Due to the violations committed by naval authorities, the CDA has refused to transfer ownership of the land to the Military Lands and Cantonment department, arguing that the society has been established in violation of the terms and conditions of the agreement the authority had signed with Pakistan Navy, according to an audit observation available with The Express Tribune.

Details mentioned in the audit para say that on August 15, 1995, CDA handed over possession of 10.06 acres in Sector F-11/1 to Pakistan Navy. An agreement to this effect was also signed at Naval Headquarters, Islamabad.

See no evil

The land was sold at a nominal price as it was meant for the construction of official residences for senior staff of a government department. This is not uncommon --- the CDA has given away large swathes of land at throwaway prices to government departments for the establishment of housing for government employees.

The layout plan of the project later submitted by the naval authorities with the CDA mentioned that the plot would be used to erect a five-storey building with numerous flats for naval staff. The layout plan was approved and the land was formally handed over to the department.

Later, the CDA did not bother to monitor development on the land, and naval officials converted the land use plan without the civic agency’s approval. Under the new plan, equal-sized residential plots were carved out under the name of a ‘Naval Housing Society’.

Tip of the iceberg

The plots were allotted to naval officers on ownership basis in sheer violation of the terms and conditions of the lease agreement the CDA had signed at Naval Headquarters. In addition, the plots were carved out in violation of CDA regulations but in line with cantonment regulations. The land, however, is not in a cantonment area.

Whose land is it anyway?

In 2009, naval authorities approached the CDA to request that land ownership be transferred to the Military Lands and Cantonment director general. This was unfeasible for the CDA.

“There are two major violations. First, the change in land use plans, and second, deviation of bylaws applicable in CDA-administered areas,” said a senior official of CDA’s Planning Wing.

Based on these two issues, the CDA refused to transfer the land.

The official said that soon after, naval authorities asked the CDA to regularise changes to the land use plan by announcing a one-time waiver of rules and regulations they had violated. The CDA official added that a similar one-time waiver was requested so that cantonment bylaws would override CDA regulations in the area.

The official added that the land was allotted to the navy at cut rates for the specific purpose of establishing a five-storey apartment building and it could not be transferred to individuals on ownership basis.

Tortoise or hare?

Audit authorities first pointed out the unauthorised use of land in July 2013. The CDA was asked to clarify the situation, but did not respond in a timely fashion.

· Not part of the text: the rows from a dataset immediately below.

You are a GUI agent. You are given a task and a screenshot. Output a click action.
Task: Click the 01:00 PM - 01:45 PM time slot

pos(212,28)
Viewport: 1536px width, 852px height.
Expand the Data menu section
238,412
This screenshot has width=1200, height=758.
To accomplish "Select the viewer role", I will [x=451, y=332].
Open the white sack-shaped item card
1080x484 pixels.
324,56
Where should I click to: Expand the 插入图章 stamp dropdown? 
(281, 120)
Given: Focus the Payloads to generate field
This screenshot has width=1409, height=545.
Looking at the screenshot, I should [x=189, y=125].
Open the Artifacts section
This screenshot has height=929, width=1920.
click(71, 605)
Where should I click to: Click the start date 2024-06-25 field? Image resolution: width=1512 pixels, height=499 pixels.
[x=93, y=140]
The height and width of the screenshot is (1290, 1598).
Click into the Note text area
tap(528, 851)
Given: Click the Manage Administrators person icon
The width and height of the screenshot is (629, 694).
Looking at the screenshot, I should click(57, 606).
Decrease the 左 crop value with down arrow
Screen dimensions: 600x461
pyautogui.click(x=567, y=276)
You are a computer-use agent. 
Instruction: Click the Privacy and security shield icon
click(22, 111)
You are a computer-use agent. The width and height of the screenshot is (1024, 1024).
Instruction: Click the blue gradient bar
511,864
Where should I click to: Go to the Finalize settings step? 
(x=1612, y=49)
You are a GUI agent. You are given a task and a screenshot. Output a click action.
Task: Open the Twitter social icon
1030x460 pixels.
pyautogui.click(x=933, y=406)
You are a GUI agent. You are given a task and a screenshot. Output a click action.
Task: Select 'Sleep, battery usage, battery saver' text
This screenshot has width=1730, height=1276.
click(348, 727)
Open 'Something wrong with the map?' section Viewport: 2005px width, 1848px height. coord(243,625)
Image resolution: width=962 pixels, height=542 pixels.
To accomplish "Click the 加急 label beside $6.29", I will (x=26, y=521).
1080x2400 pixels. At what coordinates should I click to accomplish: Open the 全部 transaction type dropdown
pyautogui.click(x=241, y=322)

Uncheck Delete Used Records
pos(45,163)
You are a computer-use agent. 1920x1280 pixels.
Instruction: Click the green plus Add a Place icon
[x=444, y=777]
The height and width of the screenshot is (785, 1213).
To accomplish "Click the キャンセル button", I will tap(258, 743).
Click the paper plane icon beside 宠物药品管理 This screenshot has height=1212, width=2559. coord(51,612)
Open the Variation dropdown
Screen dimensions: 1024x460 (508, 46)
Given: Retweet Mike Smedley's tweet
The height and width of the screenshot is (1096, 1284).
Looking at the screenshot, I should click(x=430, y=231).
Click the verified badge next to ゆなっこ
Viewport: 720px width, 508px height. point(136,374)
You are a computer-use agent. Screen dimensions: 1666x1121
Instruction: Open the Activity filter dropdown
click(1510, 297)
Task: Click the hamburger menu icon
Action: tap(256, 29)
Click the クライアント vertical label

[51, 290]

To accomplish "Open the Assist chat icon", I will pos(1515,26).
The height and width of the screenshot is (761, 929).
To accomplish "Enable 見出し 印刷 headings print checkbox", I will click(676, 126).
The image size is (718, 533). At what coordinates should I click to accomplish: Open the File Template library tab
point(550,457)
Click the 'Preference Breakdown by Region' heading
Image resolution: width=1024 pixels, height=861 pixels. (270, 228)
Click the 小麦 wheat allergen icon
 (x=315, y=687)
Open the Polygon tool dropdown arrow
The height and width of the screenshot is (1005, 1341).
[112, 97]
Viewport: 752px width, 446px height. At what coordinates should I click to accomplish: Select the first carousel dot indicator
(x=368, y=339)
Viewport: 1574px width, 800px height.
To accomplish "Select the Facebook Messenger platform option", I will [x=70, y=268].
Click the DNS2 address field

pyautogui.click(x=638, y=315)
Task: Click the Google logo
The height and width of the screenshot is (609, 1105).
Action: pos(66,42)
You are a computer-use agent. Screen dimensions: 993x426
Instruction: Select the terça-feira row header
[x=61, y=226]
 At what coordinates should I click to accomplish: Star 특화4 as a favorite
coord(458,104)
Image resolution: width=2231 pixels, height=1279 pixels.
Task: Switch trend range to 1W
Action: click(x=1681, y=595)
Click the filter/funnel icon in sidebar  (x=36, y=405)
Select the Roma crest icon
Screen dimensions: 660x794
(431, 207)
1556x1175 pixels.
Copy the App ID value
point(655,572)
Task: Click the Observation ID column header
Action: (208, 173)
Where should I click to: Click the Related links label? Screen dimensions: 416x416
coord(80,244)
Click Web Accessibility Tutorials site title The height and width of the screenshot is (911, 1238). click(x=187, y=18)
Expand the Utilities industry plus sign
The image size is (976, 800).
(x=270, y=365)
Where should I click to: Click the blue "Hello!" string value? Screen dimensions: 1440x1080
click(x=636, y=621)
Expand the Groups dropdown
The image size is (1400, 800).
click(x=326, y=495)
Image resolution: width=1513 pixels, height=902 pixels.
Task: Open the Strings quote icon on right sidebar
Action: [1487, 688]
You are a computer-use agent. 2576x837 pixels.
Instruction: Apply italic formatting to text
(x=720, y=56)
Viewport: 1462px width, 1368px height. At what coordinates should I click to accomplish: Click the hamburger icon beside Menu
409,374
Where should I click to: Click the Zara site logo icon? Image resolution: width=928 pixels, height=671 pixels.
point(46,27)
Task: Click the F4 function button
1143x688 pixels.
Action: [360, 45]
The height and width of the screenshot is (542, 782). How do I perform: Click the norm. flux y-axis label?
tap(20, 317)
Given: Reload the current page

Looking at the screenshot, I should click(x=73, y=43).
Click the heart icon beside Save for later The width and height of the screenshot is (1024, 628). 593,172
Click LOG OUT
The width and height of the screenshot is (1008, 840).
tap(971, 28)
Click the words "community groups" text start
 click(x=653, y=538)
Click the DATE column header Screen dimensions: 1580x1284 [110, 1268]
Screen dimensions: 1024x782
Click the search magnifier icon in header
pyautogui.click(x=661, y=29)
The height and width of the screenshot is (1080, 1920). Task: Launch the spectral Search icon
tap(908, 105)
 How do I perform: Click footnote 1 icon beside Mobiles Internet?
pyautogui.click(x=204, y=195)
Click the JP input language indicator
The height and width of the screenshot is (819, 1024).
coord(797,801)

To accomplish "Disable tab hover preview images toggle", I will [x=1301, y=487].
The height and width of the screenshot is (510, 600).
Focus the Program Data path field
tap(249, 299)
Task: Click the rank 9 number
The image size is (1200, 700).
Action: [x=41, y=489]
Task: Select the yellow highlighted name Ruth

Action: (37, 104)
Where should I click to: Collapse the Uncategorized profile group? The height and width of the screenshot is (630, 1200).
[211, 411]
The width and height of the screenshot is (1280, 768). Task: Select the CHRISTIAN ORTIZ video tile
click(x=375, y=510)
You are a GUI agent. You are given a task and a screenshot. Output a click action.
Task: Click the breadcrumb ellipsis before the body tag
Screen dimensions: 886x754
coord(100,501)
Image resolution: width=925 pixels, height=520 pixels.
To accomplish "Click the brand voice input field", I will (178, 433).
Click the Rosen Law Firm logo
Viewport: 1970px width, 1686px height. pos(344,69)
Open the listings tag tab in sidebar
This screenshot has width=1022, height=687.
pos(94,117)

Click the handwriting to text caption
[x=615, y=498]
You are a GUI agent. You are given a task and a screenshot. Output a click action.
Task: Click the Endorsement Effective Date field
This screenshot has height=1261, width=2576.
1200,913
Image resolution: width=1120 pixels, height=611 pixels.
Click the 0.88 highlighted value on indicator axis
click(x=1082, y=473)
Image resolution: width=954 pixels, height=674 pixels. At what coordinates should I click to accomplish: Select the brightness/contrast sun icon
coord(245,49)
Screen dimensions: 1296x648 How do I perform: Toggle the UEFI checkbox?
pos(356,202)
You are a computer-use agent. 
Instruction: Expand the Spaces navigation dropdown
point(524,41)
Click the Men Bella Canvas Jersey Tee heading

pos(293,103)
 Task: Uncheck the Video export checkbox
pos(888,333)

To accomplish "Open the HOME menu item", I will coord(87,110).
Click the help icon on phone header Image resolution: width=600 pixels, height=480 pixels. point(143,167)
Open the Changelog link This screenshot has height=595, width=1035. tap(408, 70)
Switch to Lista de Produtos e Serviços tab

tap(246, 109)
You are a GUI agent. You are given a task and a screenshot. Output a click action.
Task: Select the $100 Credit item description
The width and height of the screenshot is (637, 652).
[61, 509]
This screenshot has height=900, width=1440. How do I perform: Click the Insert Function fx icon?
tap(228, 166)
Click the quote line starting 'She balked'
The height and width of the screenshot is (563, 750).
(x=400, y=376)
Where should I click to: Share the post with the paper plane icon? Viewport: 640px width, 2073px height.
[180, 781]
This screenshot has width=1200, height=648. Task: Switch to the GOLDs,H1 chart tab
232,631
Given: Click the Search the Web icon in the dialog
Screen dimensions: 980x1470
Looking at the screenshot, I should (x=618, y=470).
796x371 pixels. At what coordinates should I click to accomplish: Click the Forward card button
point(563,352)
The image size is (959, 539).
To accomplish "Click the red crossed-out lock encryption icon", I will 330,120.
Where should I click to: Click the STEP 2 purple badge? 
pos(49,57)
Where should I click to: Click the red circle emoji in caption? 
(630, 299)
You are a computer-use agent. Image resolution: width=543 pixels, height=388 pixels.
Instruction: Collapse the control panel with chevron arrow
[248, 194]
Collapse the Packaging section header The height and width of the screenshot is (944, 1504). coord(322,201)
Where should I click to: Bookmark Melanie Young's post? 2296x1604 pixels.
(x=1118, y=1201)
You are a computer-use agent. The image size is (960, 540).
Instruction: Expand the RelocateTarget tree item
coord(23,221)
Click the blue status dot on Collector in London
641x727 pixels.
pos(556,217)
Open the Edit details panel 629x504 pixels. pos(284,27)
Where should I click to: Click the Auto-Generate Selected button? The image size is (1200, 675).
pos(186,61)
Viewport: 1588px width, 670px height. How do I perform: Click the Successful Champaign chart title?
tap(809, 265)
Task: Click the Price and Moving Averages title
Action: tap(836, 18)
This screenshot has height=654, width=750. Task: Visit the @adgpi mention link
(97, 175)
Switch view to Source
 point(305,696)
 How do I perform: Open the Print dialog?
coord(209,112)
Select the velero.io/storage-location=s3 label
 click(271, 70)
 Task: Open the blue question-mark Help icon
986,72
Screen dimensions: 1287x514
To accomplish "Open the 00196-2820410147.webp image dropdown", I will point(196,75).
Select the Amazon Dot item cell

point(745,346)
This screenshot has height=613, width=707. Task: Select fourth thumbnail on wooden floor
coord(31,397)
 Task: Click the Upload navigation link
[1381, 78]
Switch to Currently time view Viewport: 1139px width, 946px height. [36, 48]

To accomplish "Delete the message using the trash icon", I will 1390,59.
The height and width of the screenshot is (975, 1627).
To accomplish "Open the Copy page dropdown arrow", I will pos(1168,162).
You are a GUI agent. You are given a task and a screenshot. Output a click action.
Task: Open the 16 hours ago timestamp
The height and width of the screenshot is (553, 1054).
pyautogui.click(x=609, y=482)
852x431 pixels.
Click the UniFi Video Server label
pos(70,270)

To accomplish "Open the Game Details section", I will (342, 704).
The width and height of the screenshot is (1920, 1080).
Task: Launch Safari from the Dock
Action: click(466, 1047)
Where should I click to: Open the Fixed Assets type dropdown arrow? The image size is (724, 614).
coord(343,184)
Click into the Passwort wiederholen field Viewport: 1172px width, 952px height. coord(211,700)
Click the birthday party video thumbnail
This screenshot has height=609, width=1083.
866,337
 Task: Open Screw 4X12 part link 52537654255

Auditors observed that the planning wing was responsible for a loss of Rs 108.04 million --- the rate at which land was given in 1995. Now, the CDA has been directed to take action and recover the current market value of the land from the Pakistan Navy, along with the relevant penalty fees for the illegal ‘redesign’.

When approached on Wednesday, Pakistan Navy Public Relations Director General Commodore Ahmed Nadeem Bukhari told The Express Tribune he could not comment on the issue at the time, saying it would take him at least a day to reply after he had consulted the relevant departments.


Published in The Express Tribune, October 30th, 2014.